The Walt Disney Company, which bought the “Star Wars” franchise in 2012, has a successful formula for its films. The main character becomes separated or orphaned from family and then reunites with or reestablishes family. In “Star Wars: The Force Awakens,” Disney sticks with its primary formula with Han Solo and Rey. With Finn, however, Disney resorts to the formula often reserved for black/white buddy films.

All around Finn are ruthless bad guys and the courageous warriors. But Finn begins as a frightened stormtrooper who deserts the First Order and wishes only to save his own hide. Sure, he eventually becomes a Resistance fighter, but not because he is strong or well trained — though he was a stormtrooper — but because he’s compelled to fight by the much stronger, smarter woman he loves.

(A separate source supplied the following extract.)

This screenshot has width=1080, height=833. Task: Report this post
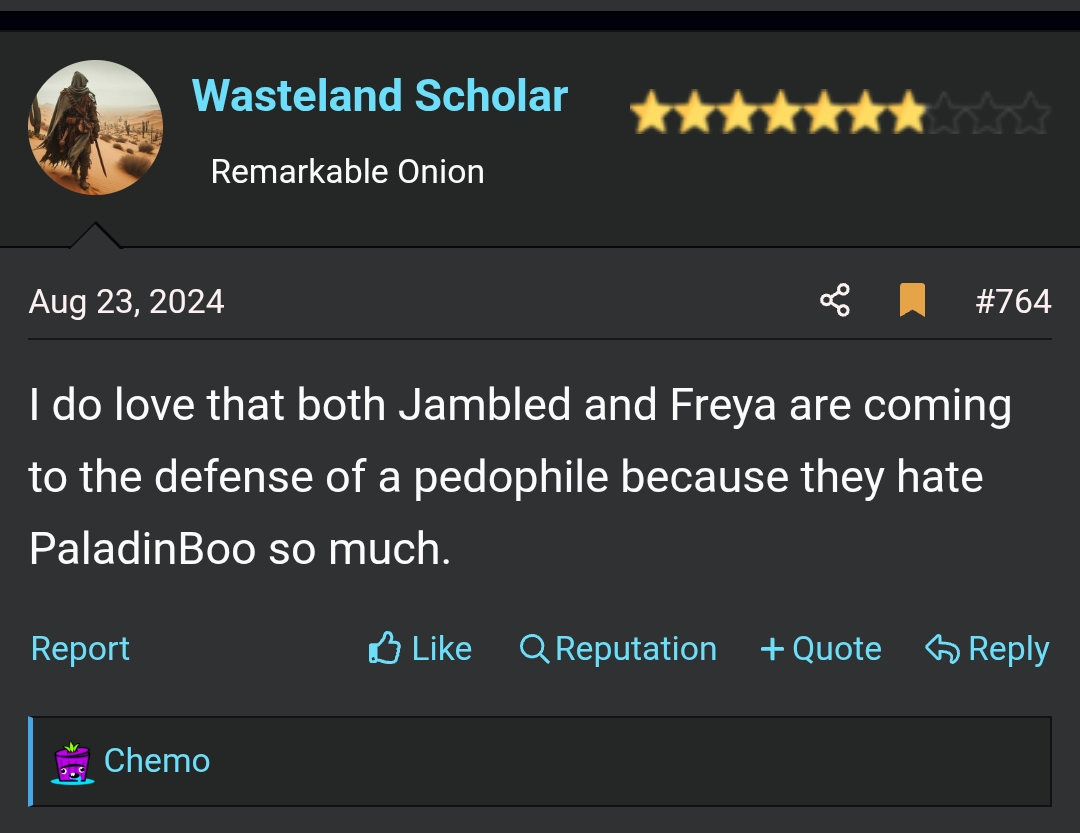pyautogui.click(x=81, y=649)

Watching the film recently reminded me of a long-ago conversation, as well as a bit of research I once did on creation of the black-white film genre.

You’re OK for one of them

Rick graduated from an all-white high school in an all-white town in Texas before joining the Army. He claimed not to like (derogatory term removed*). Yet he called the African Americans he lived with and served beside “brothers.”

Rick’s story is not a parable. This real person confessed his bigotry to my then-husband and I over a leisurely dinner one night in 1989, the same year “Lethal Weapon II” and “Die Hard” appeared on big screen.

Why the disparity? As Rick explained it, acceptance and even friendship with soldiers of other races is necessary when your life is threatened and you must depend on them as your shield and defense in combat.

“Racial attitudes are improved and stereotypes are broken when diverse groups come together under circumstances that promote meaningful cross-group interaction, such as in the military,” wrote Mary J. Fischer, an associate professor of sociology at the University of Connecticut, who co-authored a 2015 study with Jacob S. Rugh, an assistant professor of sociology at Brigham Young University.

It started with a fight

Prior to the Vietnam War (1959-1975), African-Americans actors were mise-en-scene — background for affect, servants to demonstrate a character’s status (or lack of), the fall guy, and the fool.

During the war and almost concurrent Civil Rights Movement (around 1955-1965), African Americans became more visible than ever in American history.They appeared in American households by means of television news, emerging for the first time en masse in combat beside white soldiers with whom some created unexpected alliances.

The criminal element

The newly integrated battlefield and the Civil Rights Movement allowed Hollywood to create films with black actors in starring roles. There were provisos though. They had to star alongside a white actor to give the film legitimacy and to attract spending spectators, white audiences.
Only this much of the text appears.